An Invercargill man who was assaulted by a group of teenagers was convicted for committing an assault of his own many years ago, but he has urged young people to think about the lasting consequences of their misbehaviour.

Marty Keen was attacked in Russell Square in the early hours of October 28.

He said he had been sentenced to 27 months' jail in the early 1990s at the age of 20, for kidnapping a man and assaulting a police officer.

While he had not been "the rosiest guy in the world" in his younger years, he remembered the day he was sentenced - December 18, 1992 - as when he realised things had to change.

"I had to grow up then."

Now 42, it was while in prison that he had completed a cognitive skills programme that he credited with helping him move away from violence.


"I think it opened my eyes.

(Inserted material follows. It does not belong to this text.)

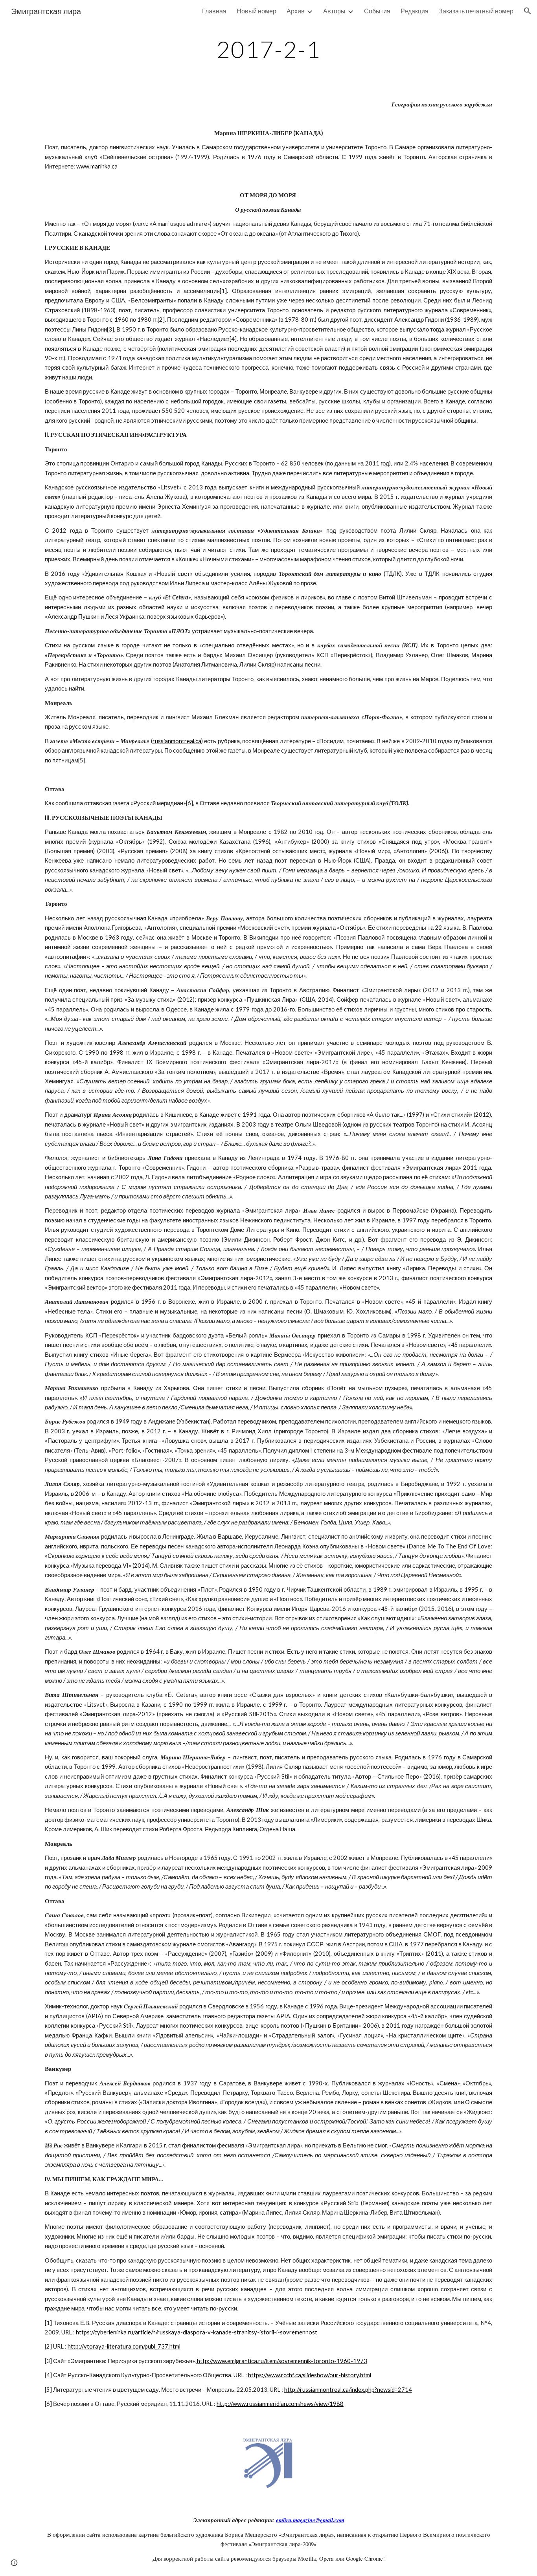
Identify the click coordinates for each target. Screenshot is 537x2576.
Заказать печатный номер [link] (476, 11)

It was all about working out your actions and the reactions that those actions will bring, and the consequences of them . . . I think about that all the time now. It's just an everyday occurrence for me these days," he said.

His children had also been part of that change.

"I've got to lead by example."

His biggest piece of advice for those who were finding themselves going down the wrong path in life was to focus on their work.

The solo parent of two young children said he wanted to look forward.

"When I was going for custody for my kids in the courthouse and that, they tried to bring my history up, but all I can say to that is it's history - that's all it is, history. We're talking about the future now and that's what I look forward to . . . you can't forget about the past things otherwise you'll do it again. But you look to the future."

Ruru Specialist School pupil Chris Bode, 20, and another man rushed to help after they heard the assault, which left Mr Keen with a broken nose and a fractured eye socket.

Invercargill area tactical response manager Inspector Olaf Jensen said Russell Square was covered by the South Invercargill neighbourhood policing team and was a focus for patrols.

There were common-sense steps people could take to minimise risk when they were in green-belt areas.

"You shouldn't be walking alone intoxicated, because you make yourself vulnerable and again there's still females [seen at night by police patrols] in varying states of intoxication walking alone . . ." he said.

"Number one, people should look after themselves, and secondly, if you're out with someone and for whatever reason they become intoxicated or are of a mind to walk home by themselves, look after them."